* _Data to process_:
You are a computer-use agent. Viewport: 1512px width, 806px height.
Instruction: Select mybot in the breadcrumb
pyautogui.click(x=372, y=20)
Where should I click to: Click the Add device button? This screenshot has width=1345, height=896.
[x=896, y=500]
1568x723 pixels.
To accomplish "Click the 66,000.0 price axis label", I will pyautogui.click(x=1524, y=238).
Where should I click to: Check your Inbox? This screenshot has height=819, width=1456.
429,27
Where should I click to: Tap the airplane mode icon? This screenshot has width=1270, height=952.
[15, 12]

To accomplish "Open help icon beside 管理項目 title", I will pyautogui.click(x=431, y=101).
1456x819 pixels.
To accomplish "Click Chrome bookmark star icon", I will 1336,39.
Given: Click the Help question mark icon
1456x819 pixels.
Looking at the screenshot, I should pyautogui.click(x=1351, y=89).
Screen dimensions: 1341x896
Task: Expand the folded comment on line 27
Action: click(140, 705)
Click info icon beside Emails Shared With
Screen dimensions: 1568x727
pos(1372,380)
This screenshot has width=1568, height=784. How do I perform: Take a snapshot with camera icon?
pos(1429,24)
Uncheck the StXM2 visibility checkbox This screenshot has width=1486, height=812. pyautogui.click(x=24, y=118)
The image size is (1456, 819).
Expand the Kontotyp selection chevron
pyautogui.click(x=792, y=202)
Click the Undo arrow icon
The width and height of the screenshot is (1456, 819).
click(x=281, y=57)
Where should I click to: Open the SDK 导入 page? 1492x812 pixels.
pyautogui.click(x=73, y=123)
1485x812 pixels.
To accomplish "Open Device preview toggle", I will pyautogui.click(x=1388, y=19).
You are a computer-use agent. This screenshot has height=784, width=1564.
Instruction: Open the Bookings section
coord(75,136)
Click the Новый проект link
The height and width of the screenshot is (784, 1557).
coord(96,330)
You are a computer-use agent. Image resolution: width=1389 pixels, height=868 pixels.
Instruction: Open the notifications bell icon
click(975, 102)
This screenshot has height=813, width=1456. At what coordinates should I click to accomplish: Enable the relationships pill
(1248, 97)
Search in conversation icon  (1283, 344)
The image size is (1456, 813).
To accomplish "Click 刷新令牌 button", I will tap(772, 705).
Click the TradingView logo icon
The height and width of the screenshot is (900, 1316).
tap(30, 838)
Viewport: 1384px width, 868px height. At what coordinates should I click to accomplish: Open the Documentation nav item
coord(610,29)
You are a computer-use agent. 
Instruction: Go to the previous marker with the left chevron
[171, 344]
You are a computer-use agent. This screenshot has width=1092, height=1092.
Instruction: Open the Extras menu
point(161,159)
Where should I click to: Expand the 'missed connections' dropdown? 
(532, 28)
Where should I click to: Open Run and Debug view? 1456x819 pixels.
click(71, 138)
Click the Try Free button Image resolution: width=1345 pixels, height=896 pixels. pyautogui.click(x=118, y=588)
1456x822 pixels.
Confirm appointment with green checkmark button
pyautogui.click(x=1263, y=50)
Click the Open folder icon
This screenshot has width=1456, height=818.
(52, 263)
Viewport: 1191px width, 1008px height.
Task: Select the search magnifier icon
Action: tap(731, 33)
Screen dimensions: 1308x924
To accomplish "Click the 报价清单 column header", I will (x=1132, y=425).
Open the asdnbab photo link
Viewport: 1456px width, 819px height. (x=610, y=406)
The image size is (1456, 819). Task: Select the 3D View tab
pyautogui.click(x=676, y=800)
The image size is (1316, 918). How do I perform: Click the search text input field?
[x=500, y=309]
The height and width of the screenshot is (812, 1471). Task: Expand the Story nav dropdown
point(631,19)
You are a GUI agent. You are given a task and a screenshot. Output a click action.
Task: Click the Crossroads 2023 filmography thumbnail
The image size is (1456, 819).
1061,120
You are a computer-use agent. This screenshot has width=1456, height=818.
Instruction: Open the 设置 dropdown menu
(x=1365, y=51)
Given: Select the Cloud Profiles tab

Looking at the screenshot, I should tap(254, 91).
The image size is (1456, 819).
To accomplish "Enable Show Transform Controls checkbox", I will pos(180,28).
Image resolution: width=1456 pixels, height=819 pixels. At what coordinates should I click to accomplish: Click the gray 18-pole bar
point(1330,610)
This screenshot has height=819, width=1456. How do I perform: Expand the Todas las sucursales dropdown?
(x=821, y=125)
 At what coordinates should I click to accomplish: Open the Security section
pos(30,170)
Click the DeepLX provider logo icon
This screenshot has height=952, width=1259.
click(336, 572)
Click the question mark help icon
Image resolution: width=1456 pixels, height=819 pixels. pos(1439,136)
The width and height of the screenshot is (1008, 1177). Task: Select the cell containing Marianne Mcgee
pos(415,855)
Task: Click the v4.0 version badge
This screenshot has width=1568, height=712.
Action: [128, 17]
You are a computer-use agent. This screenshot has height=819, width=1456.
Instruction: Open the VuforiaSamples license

* _What to produce_: Repeat every line of the listing, word for word.

* _The completed task_:
You are a computer-use agent. Viewport: 1512px width, 806px height.
Instruction: Select mybot in the breadcrumb
pyautogui.click(x=372, y=20)
Where should I click to: Click the Add device button? This screenshot has width=1345, height=896.
[x=896, y=500]
1568x723 pixels.
To accomplish "Click the 66,000.0 price axis label", I will pyautogui.click(x=1524, y=238).
Where should I click to: Check your Inbox? This screenshot has height=819, width=1456.
429,27
Where should I click to: Tap the airplane mode icon? This screenshot has width=1270, height=952.
[15, 12]

To accomplish "Open help icon beside 管理項目 title", I will pyautogui.click(x=431, y=101).
1456x819 pixels.
To accomplish "Click Chrome bookmark star icon", I will 1336,39.
Given: Click the Help question mark icon
1456x819 pixels.
Looking at the screenshot, I should pyautogui.click(x=1351, y=89).
Screen dimensions: 1341x896
Task: Expand the folded comment on line 27
Action: click(140, 705)
Click info icon beside Emails Shared With
Screen dimensions: 1568x727
pos(1372,380)
This screenshot has width=1568, height=784. How do I perform: Take a snapshot with camera icon?
pos(1429,24)
Uncheck the StXM2 visibility checkbox This screenshot has width=1486, height=812. pyautogui.click(x=24, y=118)
The image size is (1456, 819).
Expand the Kontotyp selection chevron
pyautogui.click(x=792, y=202)
Click the Undo arrow icon
The width and height of the screenshot is (1456, 819).
click(x=281, y=57)
Where should I click to: Open the SDK 导入 page? 1492x812 pixels.
pyautogui.click(x=73, y=123)
1485x812 pixels.
To accomplish "Open Device preview toggle", I will pyautogui.click(x=1388, y=19).
You are a computer-use agent. This screenshot has height=784, width=1564.
Instruction: Open the Bookings section
coord(75,136)
Click the Новый проект link
The height and width of the screenshot is (784, 1557).
coord(96,330)
You are a computer-use agent. Image resolution: width=1389 pixels, height=868 pixels.
Instruction: Open the notifications bell icon
click(975, 102)
This screenshot has height=813, width=1456. At what coordinates should I click to accomplish: Enable the relationships pill
(1248, 97)
Search in conversation icon  (1283, 344)
The image size is (1456, 813).
To accomplish "Click 刷新令牌 button", I will tap(772, 705).
Click the TradingView logo icon
The height and width of the screenshot is (900, 1316).
tap(30, 838)
Viewport: 1384px width, 868px height. At what coordinates should I click to accomplish: Open the Documentation nav item
coord(610,29)
You are a computer-use agent. 
Instruction: Go to the previous marker with the left chevron
[171, 344]
You are a computer-use agent. This screenshot has width=1092, height=1092.
Instruction: Open the Extras menu
point(161,159)
Where should I click to: Expand the 'missed connections' dropdown? 
(532, 28)
Where should I click to: Open Run and Debug view? 1456x819 pixels.
click(71, 138)
Click the Try Free button Image resolution: width=1345 pixels, height=896 pixels. pyautogui.click(x=118, y=588)
1456x822 pixels.
Confirm appointment with green checkmark button
pyautogui.click(x=1263, y=50)
Click the Open folder icon
This screenshot has width=1456, height=818.
(52, 263)
Viewport: 1191px width, 1008px height.
Task: Select the search magnifier icon
Action: tap(731, 33)
Screen dimensions: 1308x924
To accomplish "Click the 报价清单 column header", I will (x=1132, y=425).
Open the asdnbab photo link
Viewport: 1456px width, 819px height. (x=610, y=406)
The image size is (1456, 819). Task: Select the 3D View tab
pyautogui.click(x=676, y=800)
The image size is (1316, 918). How do I perform: Click the search text input field?
[x=500, y=309]
The height and width of the screenshot is (812, 1471). Task: Expand the Story nav dropdown
point(631,19)
You are a GUI agent. You are given a task and a screenshot. Output a click action.
Task: Click the Crossroads 2023 filmography thumbnail
The image size is (1456, 819).
1061,120
You are a computer-use agent. This screenshot has width=1456, height=818.
Instruction: Open the 设置 dropdown menu
(x=1365, y=51)
Given: Select the Cloud Profiles tab

Looking at the screenshot, I should tap(254, 91).
The image size is (1456, 819).
To accomplish "Enable Show Transform Controls checkbox", I will pos(180,28).
Image resolution: width=1456 pixels, height=819 pixels. At what coordinates should I click to accomplish: Click the gray 18-pole bar
point(1330,610)
This screenshot has height=819, width=1456. How do I perform: Expand the Todas las sucursales dropdown?
(x=821, y=125)
 At what coordinates should I click to accomplish: Open the Security section
pos(30,170)
Click the DeepLX provider logo icon
This screenshot has height=952, width=1259.
click(336, 572)
Click the question mark help icon
Image resolution: width=1456 pixels, height=819 pixels. pos(1439,136)
The width and height of the screenshot is (1008, 1177). Task: Select the cell containing Marianne Mcgee
pos(415,855)
Task: Click the v4.0 version badge
This screenshot has width=1568, height=712.
Action: [128, 17]
You are a computer-use agent. This screenshot has height=819, width=1456.
Instruction: Open the VuforiaSamples license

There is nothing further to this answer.